Input material below:

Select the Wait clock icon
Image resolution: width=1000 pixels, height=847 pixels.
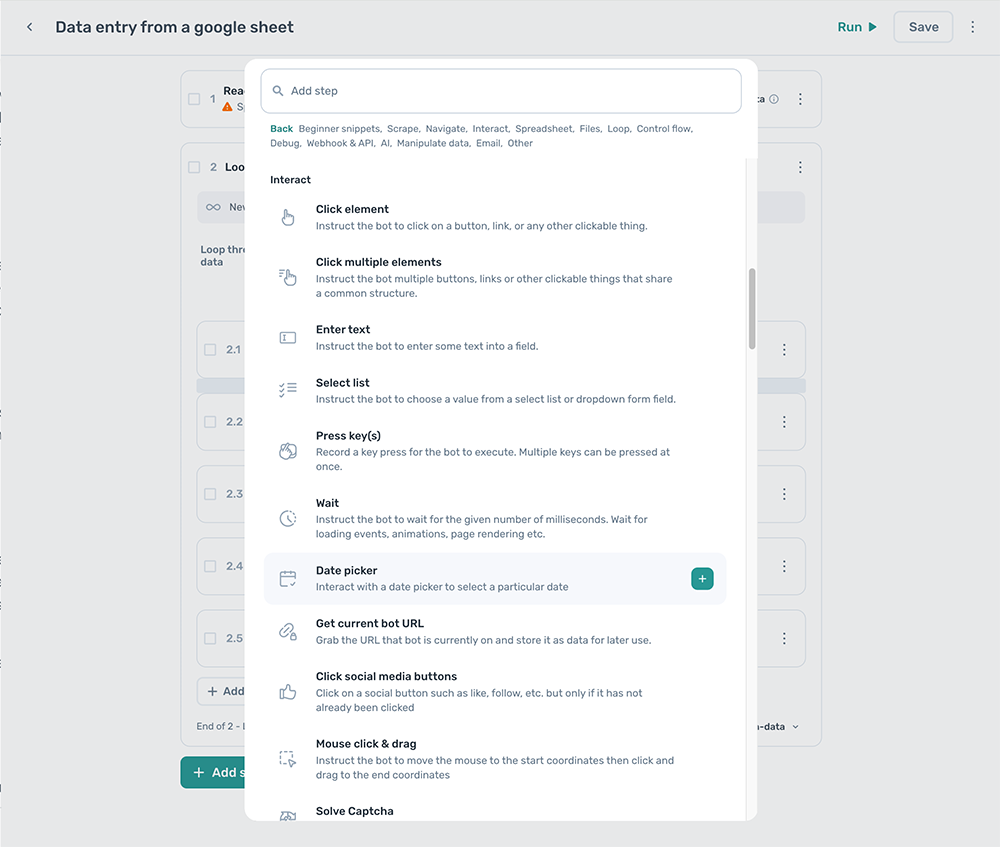(x=288, y=518)
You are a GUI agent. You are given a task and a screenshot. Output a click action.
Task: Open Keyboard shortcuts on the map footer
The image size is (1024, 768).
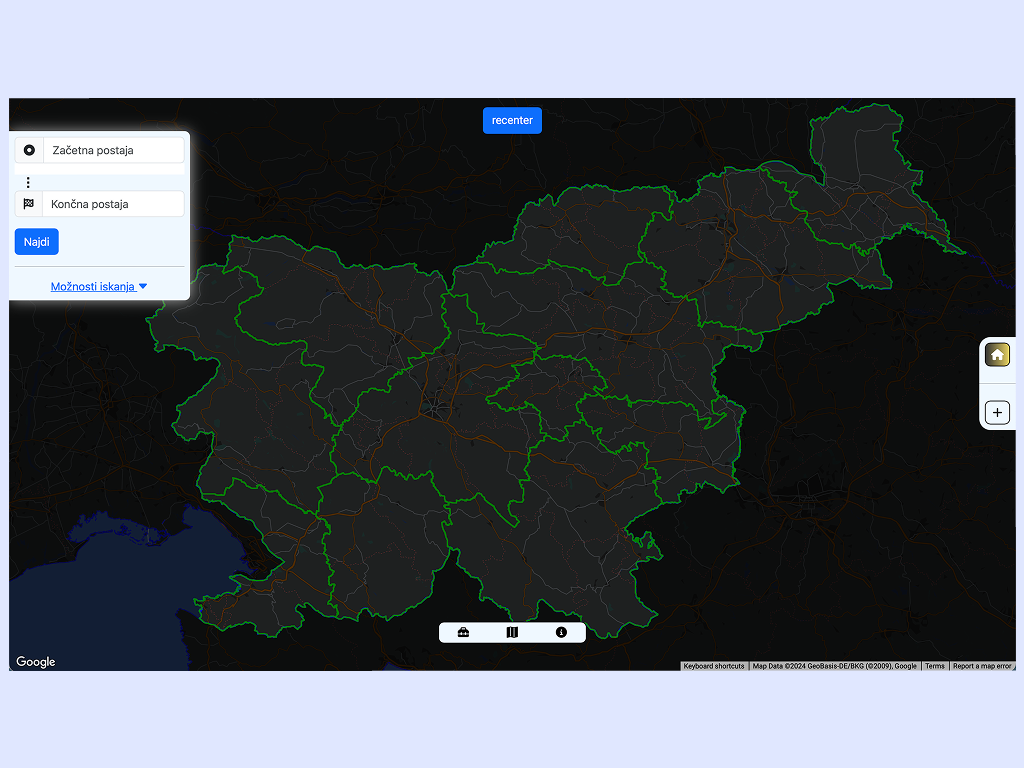tap(714, 666)
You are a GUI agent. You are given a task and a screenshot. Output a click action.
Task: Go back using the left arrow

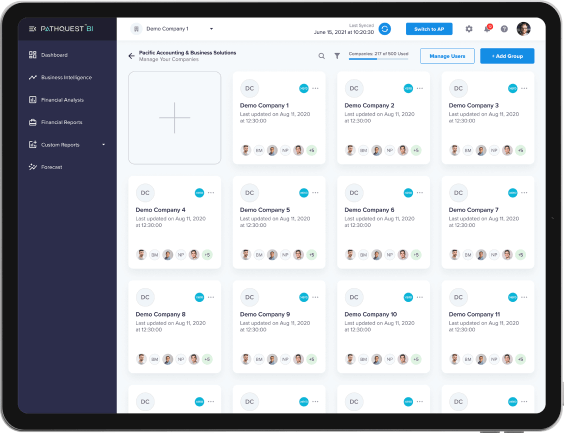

End of Input material.

Required work >>
Exact repetition of all the records is required, with the pictures excluded.

Written answer >>
Select the Wait clock icon
Image resolution: width=1000 pixels, height=847 pixels.
(x=288, y=518)
You are a GUI agent. You are given a task and a screenshot. Output a click action.
Task: Open Keyboard shortcuts on the map footer
The image size is (1024, 768).
tap(714, 666)
You are a GUI agent. You are given a task and a screenshot. Output a click action.
Task: Go back using the left arrow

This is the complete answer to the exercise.